▶ Exercise prompt: Convert the lines below into a JSON list of strings, one string per line, leaving out any blank lines.

▶ Record list:
## Begin

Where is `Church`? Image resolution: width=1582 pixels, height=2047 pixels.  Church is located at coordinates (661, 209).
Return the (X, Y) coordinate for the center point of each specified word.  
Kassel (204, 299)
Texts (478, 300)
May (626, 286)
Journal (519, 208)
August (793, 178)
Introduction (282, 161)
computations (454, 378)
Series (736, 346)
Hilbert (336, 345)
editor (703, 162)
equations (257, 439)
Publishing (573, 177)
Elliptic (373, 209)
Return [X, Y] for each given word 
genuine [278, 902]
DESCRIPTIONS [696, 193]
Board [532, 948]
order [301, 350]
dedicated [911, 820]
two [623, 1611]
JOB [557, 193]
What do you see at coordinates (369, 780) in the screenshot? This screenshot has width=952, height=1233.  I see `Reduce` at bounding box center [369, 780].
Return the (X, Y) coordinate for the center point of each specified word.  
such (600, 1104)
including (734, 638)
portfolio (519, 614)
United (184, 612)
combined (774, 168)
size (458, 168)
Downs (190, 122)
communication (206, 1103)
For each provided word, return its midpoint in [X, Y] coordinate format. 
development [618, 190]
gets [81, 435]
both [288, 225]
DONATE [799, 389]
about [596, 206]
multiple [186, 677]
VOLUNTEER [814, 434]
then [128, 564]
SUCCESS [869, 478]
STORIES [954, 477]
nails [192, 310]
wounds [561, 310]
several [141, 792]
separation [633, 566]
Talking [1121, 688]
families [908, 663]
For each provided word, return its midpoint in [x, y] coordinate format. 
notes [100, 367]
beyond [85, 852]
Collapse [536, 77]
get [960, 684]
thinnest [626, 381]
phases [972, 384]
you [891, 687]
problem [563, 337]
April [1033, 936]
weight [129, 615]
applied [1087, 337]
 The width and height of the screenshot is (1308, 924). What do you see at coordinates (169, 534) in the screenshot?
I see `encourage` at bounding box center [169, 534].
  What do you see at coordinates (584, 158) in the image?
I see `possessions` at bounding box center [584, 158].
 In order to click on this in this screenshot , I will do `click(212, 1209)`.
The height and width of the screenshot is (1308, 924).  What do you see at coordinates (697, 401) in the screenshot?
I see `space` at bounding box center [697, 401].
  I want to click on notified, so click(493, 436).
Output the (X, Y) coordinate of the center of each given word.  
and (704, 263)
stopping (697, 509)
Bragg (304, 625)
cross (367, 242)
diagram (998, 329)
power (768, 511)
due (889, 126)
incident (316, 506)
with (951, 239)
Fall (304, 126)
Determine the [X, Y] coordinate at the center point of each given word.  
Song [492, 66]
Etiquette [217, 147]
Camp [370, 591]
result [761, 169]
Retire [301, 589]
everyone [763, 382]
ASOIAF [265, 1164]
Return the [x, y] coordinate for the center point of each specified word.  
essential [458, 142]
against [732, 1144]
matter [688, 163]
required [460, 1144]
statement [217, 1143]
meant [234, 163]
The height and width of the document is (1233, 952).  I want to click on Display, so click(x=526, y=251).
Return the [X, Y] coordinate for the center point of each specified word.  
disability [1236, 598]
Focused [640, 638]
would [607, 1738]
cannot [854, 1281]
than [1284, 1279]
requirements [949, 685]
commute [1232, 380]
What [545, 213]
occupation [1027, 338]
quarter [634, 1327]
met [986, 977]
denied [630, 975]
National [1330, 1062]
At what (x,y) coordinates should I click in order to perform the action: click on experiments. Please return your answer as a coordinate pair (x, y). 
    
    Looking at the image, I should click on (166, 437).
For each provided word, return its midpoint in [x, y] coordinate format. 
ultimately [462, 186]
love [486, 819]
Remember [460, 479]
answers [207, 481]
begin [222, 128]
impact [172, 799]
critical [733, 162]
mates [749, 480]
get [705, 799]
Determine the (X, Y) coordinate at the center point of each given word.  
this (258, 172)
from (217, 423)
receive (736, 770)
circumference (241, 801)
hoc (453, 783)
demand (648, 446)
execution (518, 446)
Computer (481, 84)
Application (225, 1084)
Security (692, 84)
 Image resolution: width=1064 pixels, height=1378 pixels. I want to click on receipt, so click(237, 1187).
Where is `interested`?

## End

▶ Answer to this task:
[
  "Where is `Church`? Image resolution: width=1582 pixels, height=2047 pixels.  Church is located at coordinates (661, 209).",
  "Return the (X, Y) coordinate for the center point of each specified word.  ",
  "Kassel (204, 299)",
  "Texts (478, 300)",
  "May (626, 286)",
  "Journal (519, 208)",
  "August (793, 178)",
  "Introduction (282, 161)",
  "computations (454, 378)",
  "Series (736, 346)",
  "Hilbert (336, 345)",
  "editor (703, 162)",
  "equations (257, 439)",
  "Publishing (573, 177)",
  "Elliptic (373, 209)",
  "Return [X, Y] for each given word ",
  "genuine [278, 902]",
  "DESCRIPTIONS [696, 193]",
  "Board [532, 948]",
  "order [301, 350]",
  "dedicated [911, 820]",
  "two [623, 1611]",
  "JOB [557, 193]",
  "What do you see at coordinates (369, 780) in the screenshot? This screenshot has width=952, height=1233.  I see `Reduce` at bounding box center [369, 780].",
  "Return the (X, Y) coordinate for the center point of each specified word.  ",
  "such (600, 1104)",
  "including (734, 638)",
  "portfolio (519, 614)",
  "United (184, 612)",
  "combined (774, 168)",
  "size (458, 168)",
  "Downs (190, 122)",
  "communication (206, 1103)",
  "For each provided word, return its midpoint in [X, Y] coordinate format. ",
  "development [618, 190]",
  "gets [81, 435]",
  "both [288, 225]",
  "DONATE [799, 389]",
  "about [596, 206]",
  "multiple [186, 677]",
  "VOLUNTEER [814, 434]",
  "then [128, 564]",
  "SUCCESS [869, 478]",
  "STORIES [954, 477]",
  "nails [192, 310]",
  "wounds [561, 310]",
  "several [141, 792]",
  "separation [633, 566]",
  "Talking [1121, 688]",
  "families [908, 663]",
  "For each provided word, return its midpoint in [x, y] coordinate format. ",
  "notes [100, 367]",
  "beyond [85, 852]",
  "Collapse [536, 77]",
  "get [960, 684]",
  "thinnest [626, 381]",
  "phases [972, 384]",
  "you [891, 687]",
  "problem [563, 337]",
  "April [1033, 936]",
  "weight [129, 615]",
  "applied [1087, 337]",
  " The width and height of the screenshot is (1308, 924). What do you see at coordinates (169, 534) in the screenshot?",
  "I see `encourage` at bounding box center [169, 534].",
  "  What do you see at coordinates (584, 158) in the image?",
  "I see `possessions` at bounding box center [584, 158].",
  " In order to click on this in this screenshot , I will do `click(212, 1209)`.",
  "The height and width of the screenshot is (1308, 924).  What do you see at coordinates (697, 401) in the screenshot?",
  "I see `space` at bounding box center [697, 401].",
  "  I want to click on notified, so click(493, 436).",
  "Output the (X, Y) coordinate of the center of each given word.  ",
  "and (704, 263)",
  "stopping (697, 509)",
  "Bragg (304, 625)",
  "cross (367, 242)",
  "diagram (998, 329)",
  "power (768, 511)",
  "due (889, 126)",
  "incident (316, 506)",
  "with (951, 239)",
  "Fall (304, 126)",
  "Determine the [X, Y] coordinate at the center point of each given word.  ",
  "Song [492, 66]",
  "Etiquette [217, 147]",
  "Camp [370, 591]",
  "result [761, 169]",
  "Retire [301, 589]",
  "everyone [763, 382]",
  "ASOIAF [265, 1164]",
  "Return the [x, y] coordinate for the center point of each specified word.  ",
  "essential [458, 142]",
  "against [732, 1144]",
  "matter [688, 163]",
  "required [460, 1144]",
  "statement [217, 1143]",
  "meant [234, 163]",
  "The height and width of the document is (1233, 952).  I want to click on Display, so click(x=526, y=251).",
  "Return the [X, Y] coordinate for the center point of each specified word.  ",
  "disability [1236, 598]",
  "Focused [640, 638]",
  "would [607, 1738]",
  "cannot [854, 1281]",
  "than [1284, 1279]",
  "requirements [949, 685]",
  "commute [1232, 380]",
  "What [545, 213]",
  "occupation [1027, 338]",
  "quarter [634, 1327]",
  "met [986, 977]",
  "denied [630, 975]",
  "National [1330, 1062]",
  "At what (x,y) coordinates should I click in order to perform the action: click on experiments. Please return your answer as a coordinate pair (x, y). ",
  "    Looking at the image, I should click on (166, 437).",
  "For each provided word, return its midpoint in [x, y] coordinate format. ",
  "ultimately [462, 186]",
  "love [486, 819]",
  "Remember [460, 479]",
  "answers [207, 481]",
  "begin [222, 128]",
  "impact [172, 799]",
  "critical [733, 162]",
  "mates [749, 480]",
  "get [705, 799]",
  "Determine the (X, Y) coordinate at the center point of each given word.  ",
  "this (258, 172)",
  "from (217, 423)",
  "receive (736, 770)",
  "circumference (241, 801)",
  "hoc (453, 783)",
  "demand (648, 446)",
  "execution (518, 446)",
  "Computer (481, 84)",
  "Application (225, 1084)",
  "Security (692, 84)",
  " Image resolution: width=1064 pixels, height=1378 pixels. I want to click on receipt, so click(237, 1187).",
  "Where is `interested`?"
]